◆ EXCERPTED DATA:

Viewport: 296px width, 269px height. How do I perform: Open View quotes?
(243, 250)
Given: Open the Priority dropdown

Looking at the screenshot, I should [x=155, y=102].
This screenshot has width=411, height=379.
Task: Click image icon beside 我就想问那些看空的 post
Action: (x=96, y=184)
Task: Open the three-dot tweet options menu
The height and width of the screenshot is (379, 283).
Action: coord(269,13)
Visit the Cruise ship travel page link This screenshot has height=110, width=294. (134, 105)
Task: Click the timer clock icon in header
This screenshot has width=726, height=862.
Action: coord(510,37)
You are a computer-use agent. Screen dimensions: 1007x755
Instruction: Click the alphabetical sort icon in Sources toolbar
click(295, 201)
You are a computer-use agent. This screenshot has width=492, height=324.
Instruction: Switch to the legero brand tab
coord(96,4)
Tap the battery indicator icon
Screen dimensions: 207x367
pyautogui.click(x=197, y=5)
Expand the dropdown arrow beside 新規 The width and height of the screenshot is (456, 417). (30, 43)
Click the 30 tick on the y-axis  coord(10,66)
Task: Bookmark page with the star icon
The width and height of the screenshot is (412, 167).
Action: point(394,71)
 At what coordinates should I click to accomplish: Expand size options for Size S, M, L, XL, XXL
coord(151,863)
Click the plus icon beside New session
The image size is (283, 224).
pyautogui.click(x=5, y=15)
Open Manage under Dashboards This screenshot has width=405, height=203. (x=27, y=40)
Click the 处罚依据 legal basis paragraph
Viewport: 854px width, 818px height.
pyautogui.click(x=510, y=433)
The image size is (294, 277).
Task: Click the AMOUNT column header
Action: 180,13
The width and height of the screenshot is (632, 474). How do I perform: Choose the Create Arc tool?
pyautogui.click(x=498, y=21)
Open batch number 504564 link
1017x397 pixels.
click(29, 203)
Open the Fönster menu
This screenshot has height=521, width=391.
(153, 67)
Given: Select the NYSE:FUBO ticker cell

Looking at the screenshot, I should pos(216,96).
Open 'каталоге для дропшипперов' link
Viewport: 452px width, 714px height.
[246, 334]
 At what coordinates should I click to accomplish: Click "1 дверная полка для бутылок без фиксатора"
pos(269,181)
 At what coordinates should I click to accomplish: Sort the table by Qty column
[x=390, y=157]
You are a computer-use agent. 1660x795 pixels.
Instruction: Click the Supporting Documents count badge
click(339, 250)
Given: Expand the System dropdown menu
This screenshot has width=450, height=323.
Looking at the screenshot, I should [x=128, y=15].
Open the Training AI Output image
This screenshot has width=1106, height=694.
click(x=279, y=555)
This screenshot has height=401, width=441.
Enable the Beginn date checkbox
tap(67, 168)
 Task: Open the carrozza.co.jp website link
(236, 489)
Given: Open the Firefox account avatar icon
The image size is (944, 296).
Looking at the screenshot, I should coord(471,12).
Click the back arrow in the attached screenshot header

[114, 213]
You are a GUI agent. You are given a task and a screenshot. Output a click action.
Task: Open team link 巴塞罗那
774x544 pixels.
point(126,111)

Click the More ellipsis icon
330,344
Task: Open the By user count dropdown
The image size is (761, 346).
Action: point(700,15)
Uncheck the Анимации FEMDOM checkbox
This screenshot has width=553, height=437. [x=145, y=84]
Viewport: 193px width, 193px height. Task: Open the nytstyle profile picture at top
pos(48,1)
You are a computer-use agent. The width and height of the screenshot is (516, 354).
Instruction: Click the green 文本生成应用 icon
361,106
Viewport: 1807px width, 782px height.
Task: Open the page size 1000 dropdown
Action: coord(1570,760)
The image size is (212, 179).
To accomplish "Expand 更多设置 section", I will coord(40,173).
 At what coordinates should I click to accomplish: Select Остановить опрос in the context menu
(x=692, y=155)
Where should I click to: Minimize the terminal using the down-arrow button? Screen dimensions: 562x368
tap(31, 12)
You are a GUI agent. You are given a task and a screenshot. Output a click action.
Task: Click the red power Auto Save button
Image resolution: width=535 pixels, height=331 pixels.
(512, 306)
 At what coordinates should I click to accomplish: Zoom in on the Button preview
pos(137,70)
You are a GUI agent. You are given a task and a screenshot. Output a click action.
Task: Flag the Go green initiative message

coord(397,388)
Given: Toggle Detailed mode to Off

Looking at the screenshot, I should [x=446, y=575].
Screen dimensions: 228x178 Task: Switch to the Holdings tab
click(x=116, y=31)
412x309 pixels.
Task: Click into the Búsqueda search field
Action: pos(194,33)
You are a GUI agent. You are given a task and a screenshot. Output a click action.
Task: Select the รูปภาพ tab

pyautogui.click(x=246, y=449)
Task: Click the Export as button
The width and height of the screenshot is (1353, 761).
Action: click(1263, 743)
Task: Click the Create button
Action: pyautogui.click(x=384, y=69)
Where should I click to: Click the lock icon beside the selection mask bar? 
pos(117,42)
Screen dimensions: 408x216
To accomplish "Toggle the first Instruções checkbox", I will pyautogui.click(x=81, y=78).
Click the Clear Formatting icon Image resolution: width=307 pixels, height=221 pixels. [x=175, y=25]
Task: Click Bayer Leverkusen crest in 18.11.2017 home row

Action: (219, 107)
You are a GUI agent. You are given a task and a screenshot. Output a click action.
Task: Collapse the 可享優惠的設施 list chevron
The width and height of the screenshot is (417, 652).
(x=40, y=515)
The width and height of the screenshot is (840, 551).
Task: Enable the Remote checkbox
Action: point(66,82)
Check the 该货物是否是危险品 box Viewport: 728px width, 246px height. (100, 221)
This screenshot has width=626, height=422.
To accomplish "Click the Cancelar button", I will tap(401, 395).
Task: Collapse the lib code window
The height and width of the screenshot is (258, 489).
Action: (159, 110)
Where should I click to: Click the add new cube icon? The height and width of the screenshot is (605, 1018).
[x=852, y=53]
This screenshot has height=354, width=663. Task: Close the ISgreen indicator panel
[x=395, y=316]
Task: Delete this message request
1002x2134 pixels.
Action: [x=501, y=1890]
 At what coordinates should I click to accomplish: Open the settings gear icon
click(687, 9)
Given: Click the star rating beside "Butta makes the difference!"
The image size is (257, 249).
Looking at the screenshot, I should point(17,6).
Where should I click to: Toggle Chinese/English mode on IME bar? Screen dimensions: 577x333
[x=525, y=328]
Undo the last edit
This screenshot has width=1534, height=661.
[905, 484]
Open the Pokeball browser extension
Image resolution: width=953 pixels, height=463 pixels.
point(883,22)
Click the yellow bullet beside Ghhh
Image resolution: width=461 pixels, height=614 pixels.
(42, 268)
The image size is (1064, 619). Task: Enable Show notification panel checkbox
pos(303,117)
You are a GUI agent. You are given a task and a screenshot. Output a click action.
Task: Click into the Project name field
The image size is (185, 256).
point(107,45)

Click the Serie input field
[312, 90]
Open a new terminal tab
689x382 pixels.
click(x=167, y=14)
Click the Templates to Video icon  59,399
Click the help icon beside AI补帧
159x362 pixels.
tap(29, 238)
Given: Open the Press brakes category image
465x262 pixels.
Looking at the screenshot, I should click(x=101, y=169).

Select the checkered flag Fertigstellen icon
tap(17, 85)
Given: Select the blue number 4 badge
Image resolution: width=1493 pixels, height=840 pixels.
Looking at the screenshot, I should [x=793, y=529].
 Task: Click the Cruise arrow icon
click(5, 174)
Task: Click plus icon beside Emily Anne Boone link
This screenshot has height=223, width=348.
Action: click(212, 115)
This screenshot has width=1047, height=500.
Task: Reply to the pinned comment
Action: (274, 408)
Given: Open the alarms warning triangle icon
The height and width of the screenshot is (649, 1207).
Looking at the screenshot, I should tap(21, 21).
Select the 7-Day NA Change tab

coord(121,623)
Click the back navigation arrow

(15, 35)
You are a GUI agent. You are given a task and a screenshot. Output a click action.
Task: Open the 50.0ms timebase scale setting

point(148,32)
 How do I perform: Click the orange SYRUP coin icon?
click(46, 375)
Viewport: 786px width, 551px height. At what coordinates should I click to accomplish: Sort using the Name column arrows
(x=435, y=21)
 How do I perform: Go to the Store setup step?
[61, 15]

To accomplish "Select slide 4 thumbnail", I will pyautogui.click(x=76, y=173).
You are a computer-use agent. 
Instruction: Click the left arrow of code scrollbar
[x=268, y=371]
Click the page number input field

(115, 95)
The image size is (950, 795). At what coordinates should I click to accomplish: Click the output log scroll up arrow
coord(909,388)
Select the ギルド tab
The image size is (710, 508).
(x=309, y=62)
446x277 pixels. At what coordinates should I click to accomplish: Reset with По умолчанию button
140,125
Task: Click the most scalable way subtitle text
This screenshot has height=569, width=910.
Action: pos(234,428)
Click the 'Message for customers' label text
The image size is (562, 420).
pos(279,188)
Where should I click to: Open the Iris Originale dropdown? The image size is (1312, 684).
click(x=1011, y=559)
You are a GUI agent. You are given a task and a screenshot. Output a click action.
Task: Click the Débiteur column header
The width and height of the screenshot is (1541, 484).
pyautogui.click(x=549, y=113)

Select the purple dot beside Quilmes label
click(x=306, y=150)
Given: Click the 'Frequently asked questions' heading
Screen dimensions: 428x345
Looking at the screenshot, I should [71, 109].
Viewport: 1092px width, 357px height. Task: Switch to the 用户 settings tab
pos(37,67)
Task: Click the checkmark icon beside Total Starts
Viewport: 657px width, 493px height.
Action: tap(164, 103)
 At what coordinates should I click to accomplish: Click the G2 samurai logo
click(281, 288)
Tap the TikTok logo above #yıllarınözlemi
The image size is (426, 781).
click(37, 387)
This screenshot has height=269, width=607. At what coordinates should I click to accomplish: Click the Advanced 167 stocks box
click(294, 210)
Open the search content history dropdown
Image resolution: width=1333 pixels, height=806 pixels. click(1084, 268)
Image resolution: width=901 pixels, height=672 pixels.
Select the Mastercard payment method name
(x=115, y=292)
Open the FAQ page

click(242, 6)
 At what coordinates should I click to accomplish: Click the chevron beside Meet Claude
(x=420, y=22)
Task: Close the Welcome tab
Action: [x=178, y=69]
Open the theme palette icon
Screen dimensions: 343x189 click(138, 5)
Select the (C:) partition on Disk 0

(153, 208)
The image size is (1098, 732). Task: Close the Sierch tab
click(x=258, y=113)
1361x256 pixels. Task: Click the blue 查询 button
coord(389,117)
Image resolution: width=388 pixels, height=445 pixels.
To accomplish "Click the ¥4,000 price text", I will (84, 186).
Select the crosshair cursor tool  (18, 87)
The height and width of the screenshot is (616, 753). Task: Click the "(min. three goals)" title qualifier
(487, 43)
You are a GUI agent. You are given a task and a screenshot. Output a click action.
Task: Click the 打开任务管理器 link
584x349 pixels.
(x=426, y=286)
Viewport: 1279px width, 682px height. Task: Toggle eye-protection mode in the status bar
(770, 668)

◆ WHAT IS BEING ASKED: Each line in the records above that contains the word "computer" must be copied.

◆ TASK RESULT:
You are a computer-use agent. Screen dimensions: 1007x755
You are a computer-use agent. This screenshot has width=492, height=324.
You are a computer-use agent. 1660x795 pixels.
You are a computer-use agent. The width and height of the screenshot is (516, 354).
You are a computer-use agent. 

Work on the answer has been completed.